--- Extracted records Enclosed Below ---

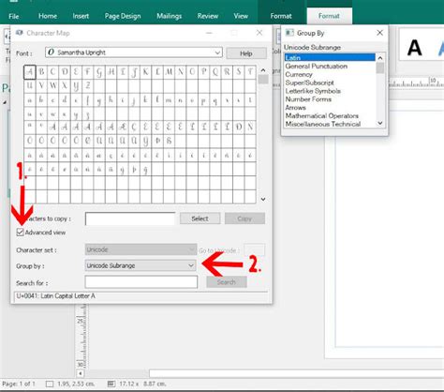Expand the Group by Unicode Subrange dropdown
The width and height of the screenshot is (444, 392).
point(141,265)
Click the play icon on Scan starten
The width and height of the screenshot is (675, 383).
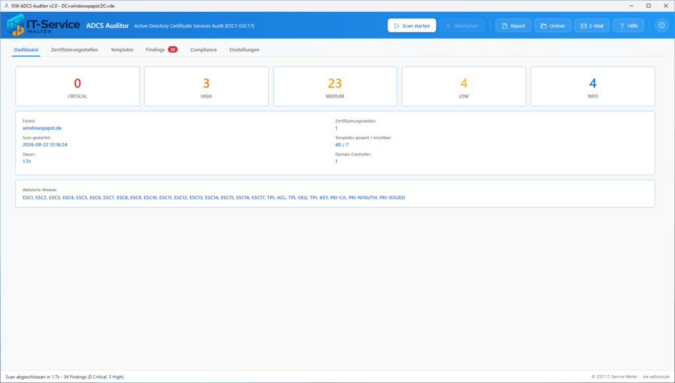(396, 26)
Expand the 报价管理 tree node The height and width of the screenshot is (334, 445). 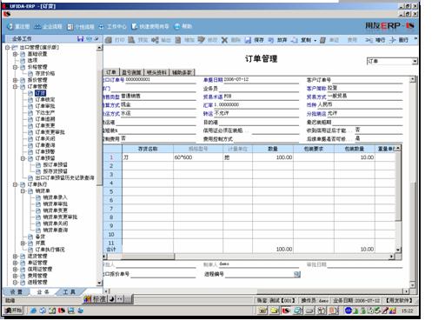[x=15, y=80]
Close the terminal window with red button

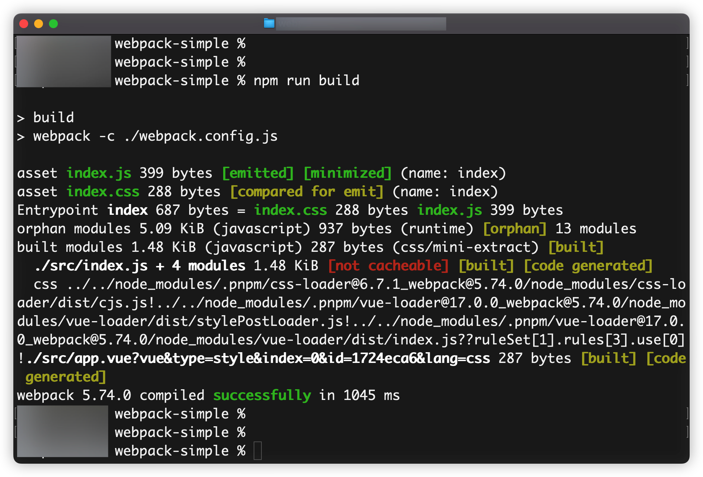coord(24,24)
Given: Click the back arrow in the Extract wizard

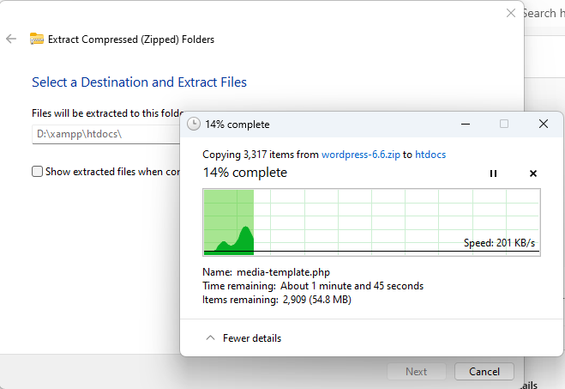Looking at the screenshot, I should (x=11, y=39).
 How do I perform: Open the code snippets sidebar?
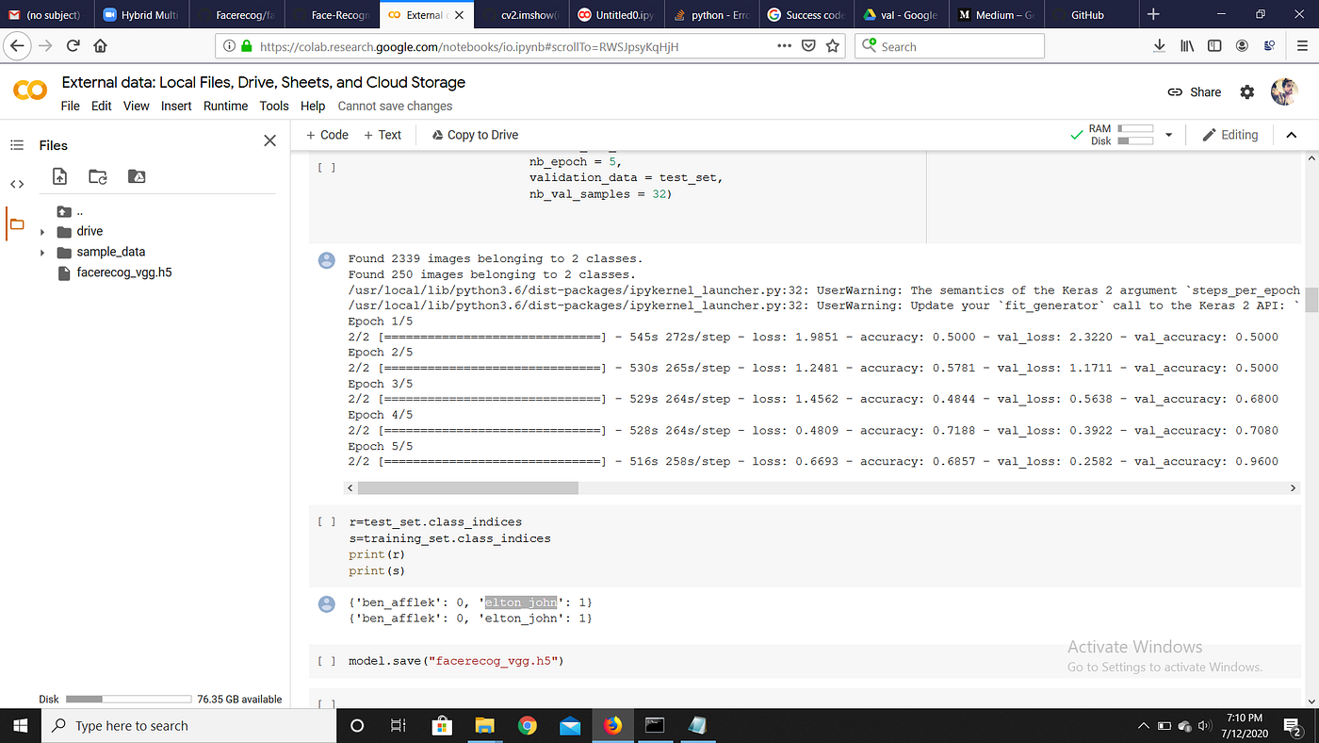[17, 184]
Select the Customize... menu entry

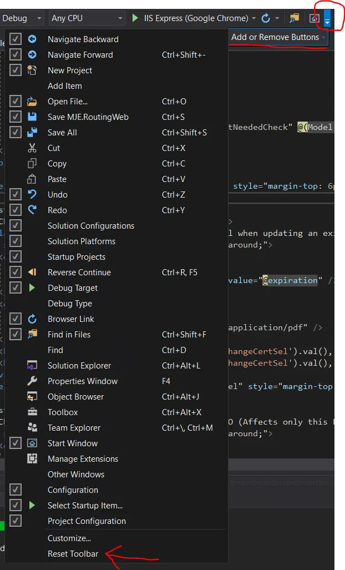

--- End of Enclosed Extracted records ---

▶ [Task prompt]: Write out exactly the lines from the line that contains "Given: Click the" to the last line of the material above, both included; pictures do not belong in the copy.

▶ [Solution for this task]:
Given: Click the back arrow in the Extract wizard

Looking at the screenshot, I should (x=11, y=39).
 How do I perform: Open the code snippets sidebar?
[17, 184]
Select the Customize... menu entry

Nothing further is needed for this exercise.